┌────────
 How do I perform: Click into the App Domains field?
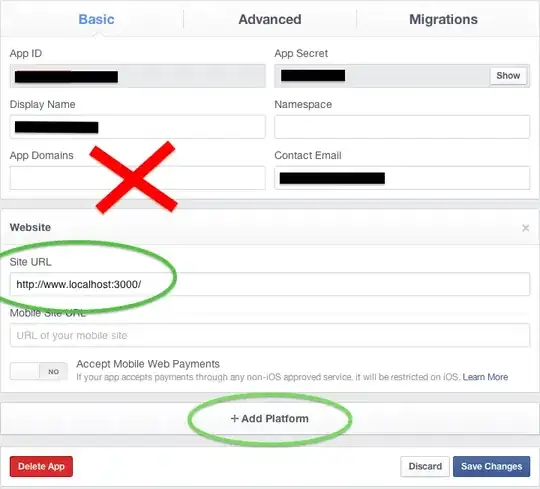(x=137, y=178)
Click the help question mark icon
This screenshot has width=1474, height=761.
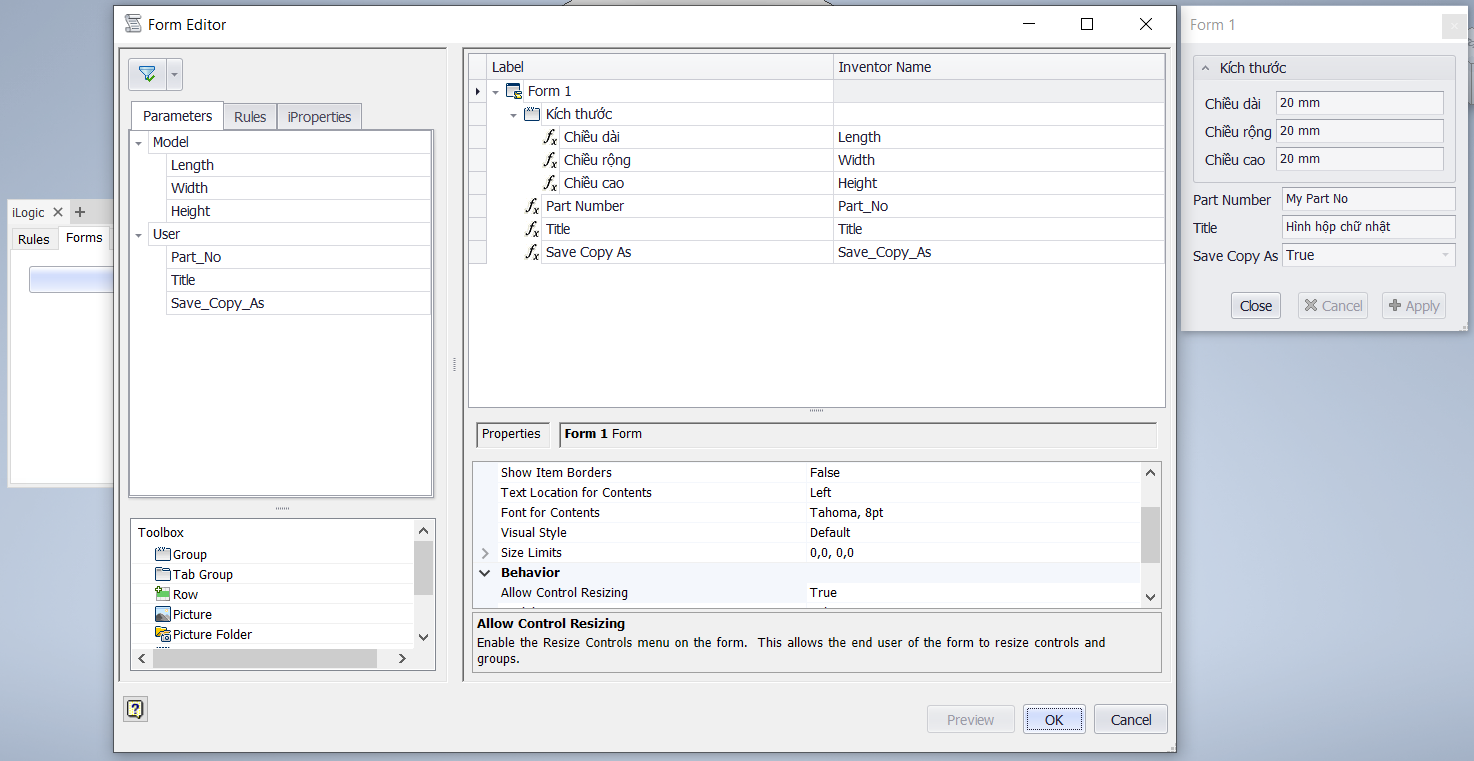tap(135, 709)
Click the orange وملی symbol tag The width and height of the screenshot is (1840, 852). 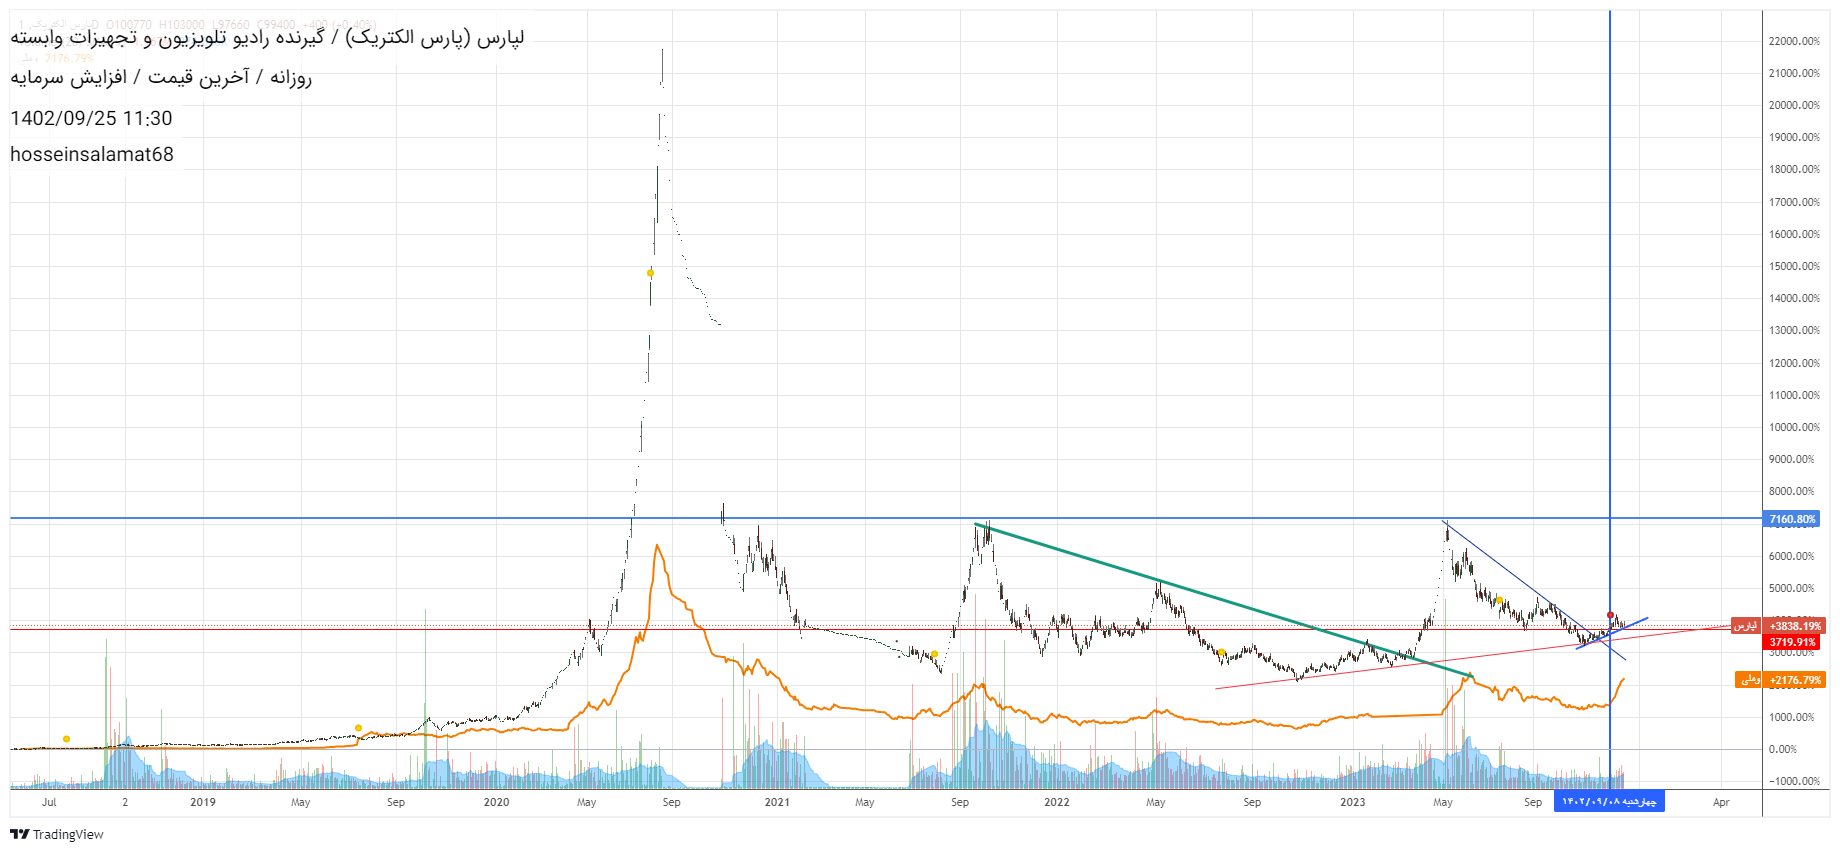coord(1749,680)
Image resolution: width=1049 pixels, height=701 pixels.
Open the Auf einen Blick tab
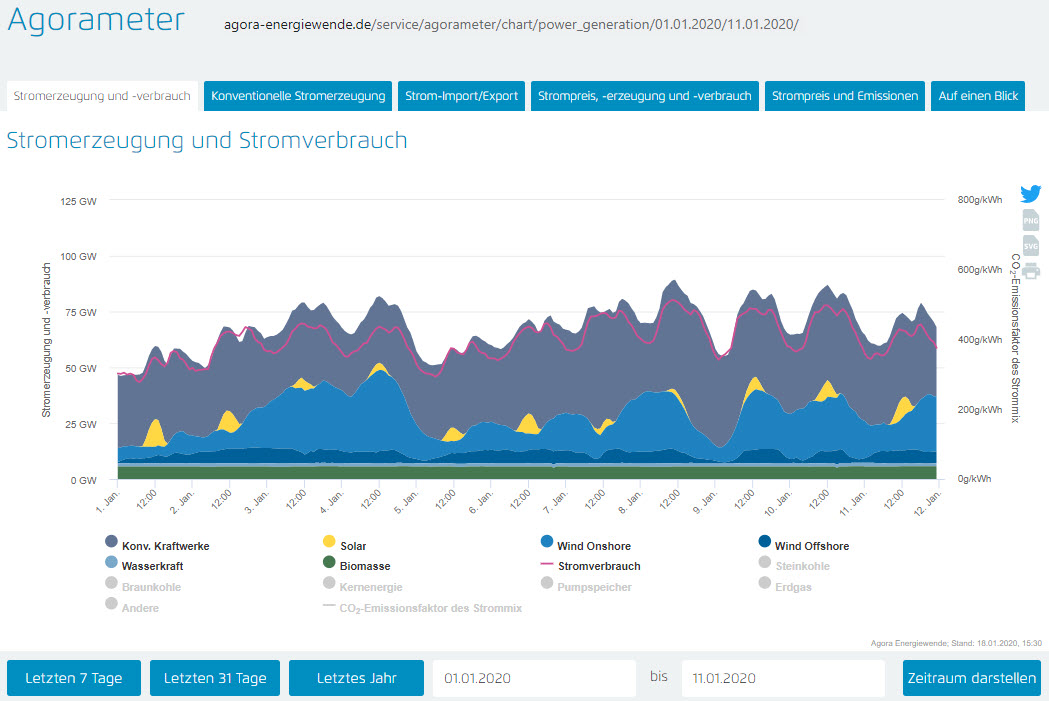pos(977,96)
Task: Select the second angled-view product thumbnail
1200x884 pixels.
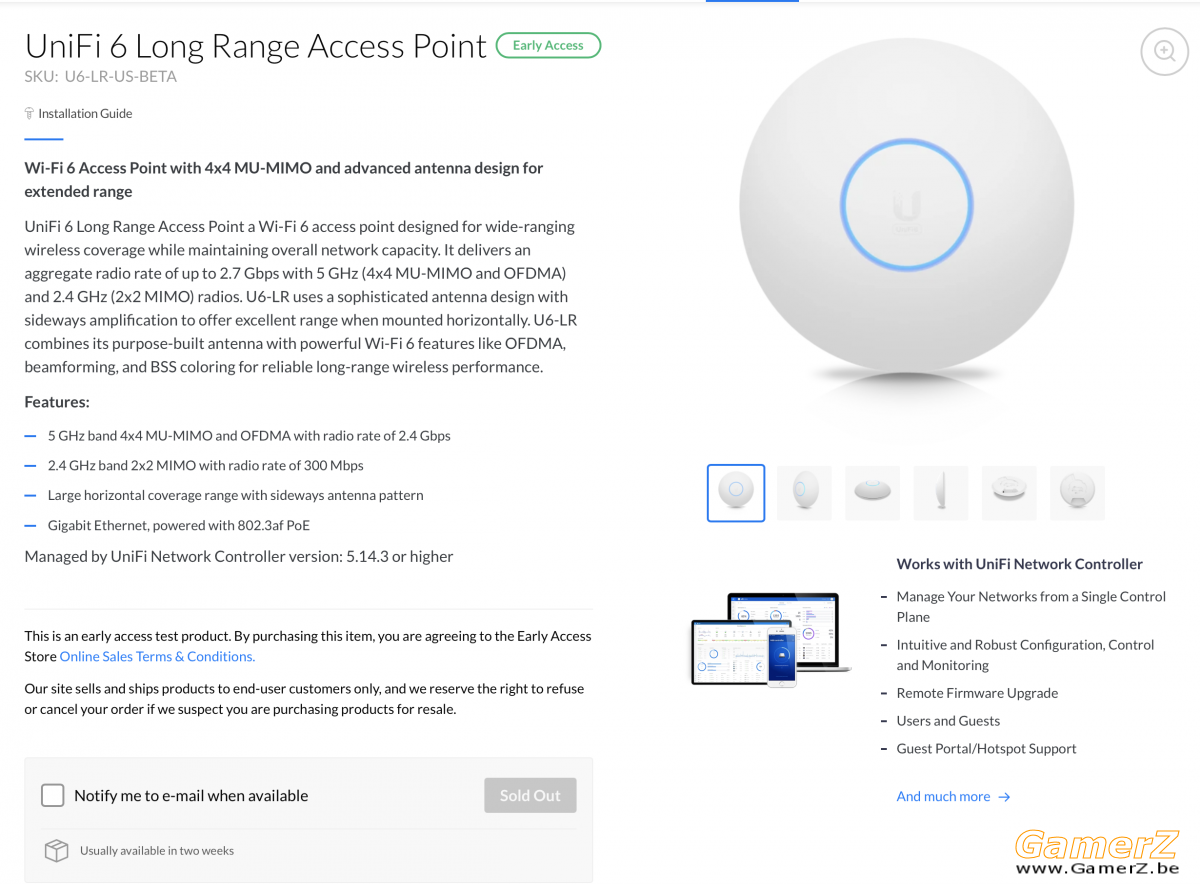Action: point(804,493)
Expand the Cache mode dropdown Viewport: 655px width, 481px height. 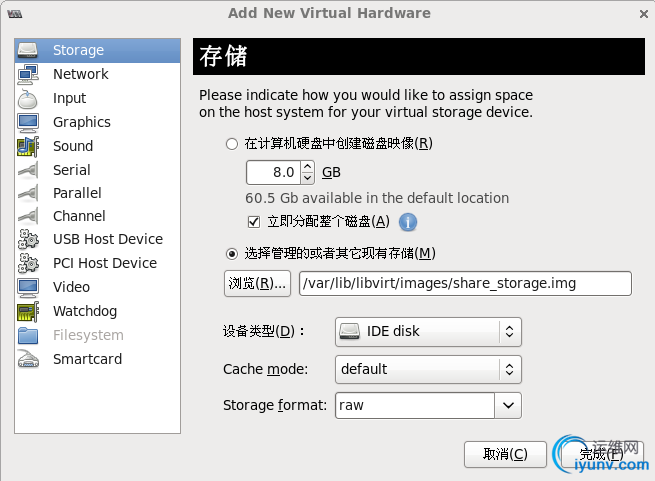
└────────
# PROMPT:
Copy out exactly the lines that begin at the line with "Task: Select the" and end at the final line of the entries above. Leave out the pictures.

# RESPONSE TO THE EXERCISE:
Task: Select the second angled-view product thumbnail
1200x884 pixels.
Action: point(804,493)
Expand the Cache mode dropdown Viewport: 655px width, 481px height. 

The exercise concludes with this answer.